1. (Aus.) a business syndicate.

[Aus]Bulletin (Sydney) 1 Sept. 28/2: The chances are that inside the next two years the Federal Parliament will have taken over the railways, and be prepared to build the Tas. West Coast lines quicker and on better terms than any syndicate, and to work them at half the fares, and for that reason alone the Great Western ‘cat’ should not receive another penn’orth of encouragement.
[Aus]Bulletin (Sydney) 16 Aug. 12/1: We had these facts on the evidence of the Melbourne Stock Exchange, [...] of the sweaters and nigger-labor crowd, and of almost every respectable citizen who ever ran a fraudulent bank or floated a ‘cat’ mine, and diddled the poor out of their savings, and then complained of their lack of ‘thrift’.

2. (orig. US) Caterpillar tractor; thus a tractor of any make.

[US]DN V 23: Cat, n. Caterpillar traction engine. Farmers.
[US] in E. Pyle Ernie’s America (1989) 153: I made the next trip with him on the cat. It is an immense machine, with a cat trailer behind it.
Hungry Horse News 24 Sept. 1/3: At the present time they have six ‘cats’ working, and expect to have 30 in operation next spring [DA].
[US]P. Rabe Agreement to Kill (2006) 161: A crew with equipment was still working away from the road, cats and a bucket.
[Ire]J. Healy Death of an Irish Town 11: The big ‘cat’ and its trailer stopped outside Harrisons.
[US]S. Longstreet Straw Boss (1979) 326: They are still wheelmen in the logging section, but now they drive cats.
[US]S. King Dreamcatcher 164: A snowmobile engine, almost certainly the Arctic Cat.

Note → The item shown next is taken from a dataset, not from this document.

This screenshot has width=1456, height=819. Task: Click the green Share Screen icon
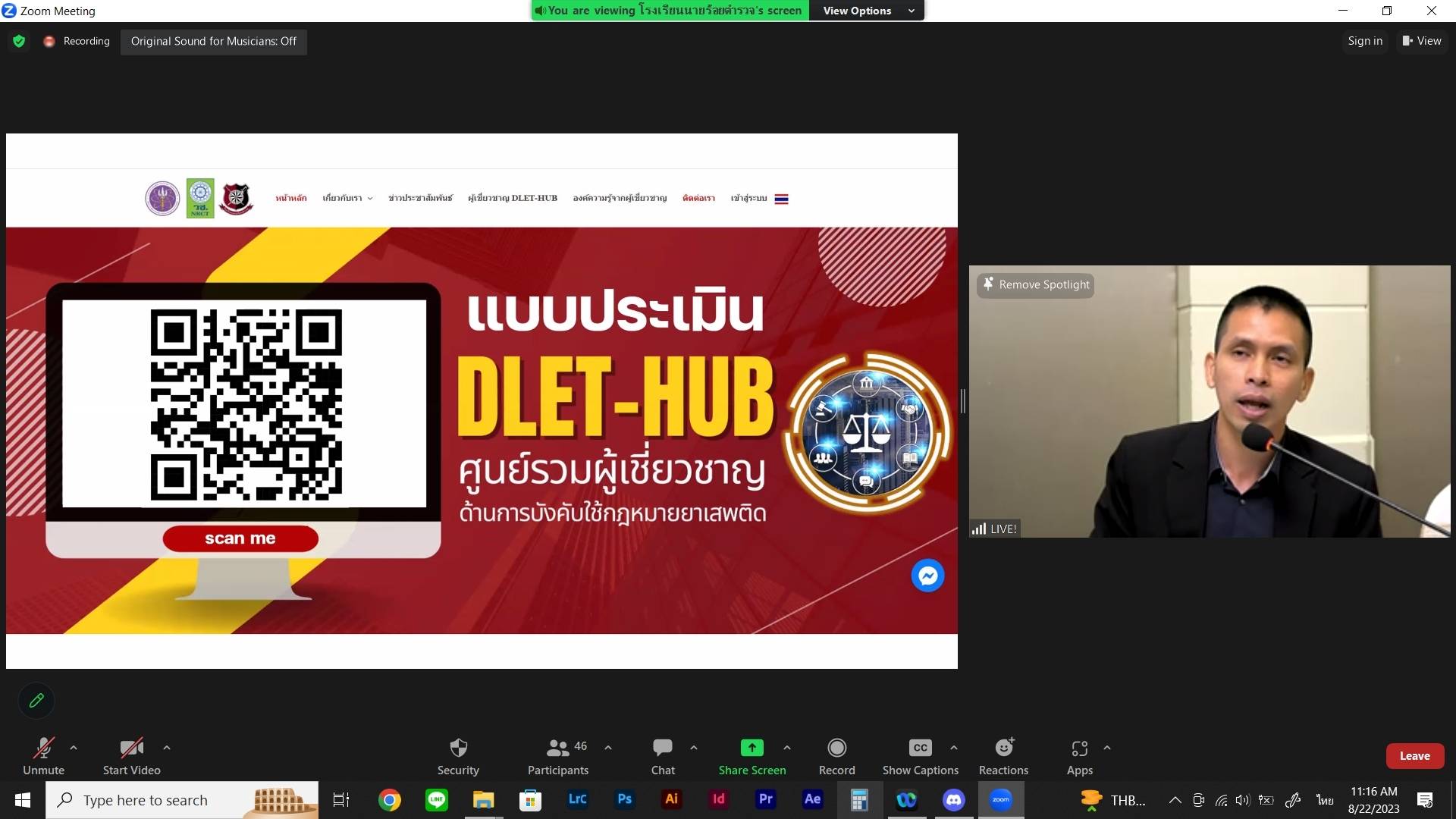pyautogui.click(x=752, y=748)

3. (US, also cat walker) a cat burglar.

[[UK]C. Johnson Hist. of Highwaymen &c. 186: Young Boys who climb up to the Tops of the Masts at Sea, with great Activity, and are call’d Cats, or Grumeis, by the Sailors. The Thieves that bear this Name are House-breakers, who make use of a Ladder or Ropes, with Hooks in one End of it, by which they easily ascend to Chamber Windows].
[US]Howsley Argot: Dict. of Und. Sl. 12: cat – a thief who uses no flash or other kind of light.
[US]C. Shafer ‘Catheads [...] and Cho-Cho Sticks’ in Abernethy Bounty of Texas (1990) 200: cat walker, n. – nighttime burglar.
[Ire]J. Healy Grass Arena (1990) 141: ‘What do you do?’ says Chas. ‘I’m a cat.’ ‘A what?’ ‘A cat burglar.’.

4. (drugs) methcathinone.

[US]ONDCP Street Terms 5: Cat — Methcathinone.
[US]Community Counseling and Resource Center 🌐 ‘Designer Drugs’: Methcathinone: Cat.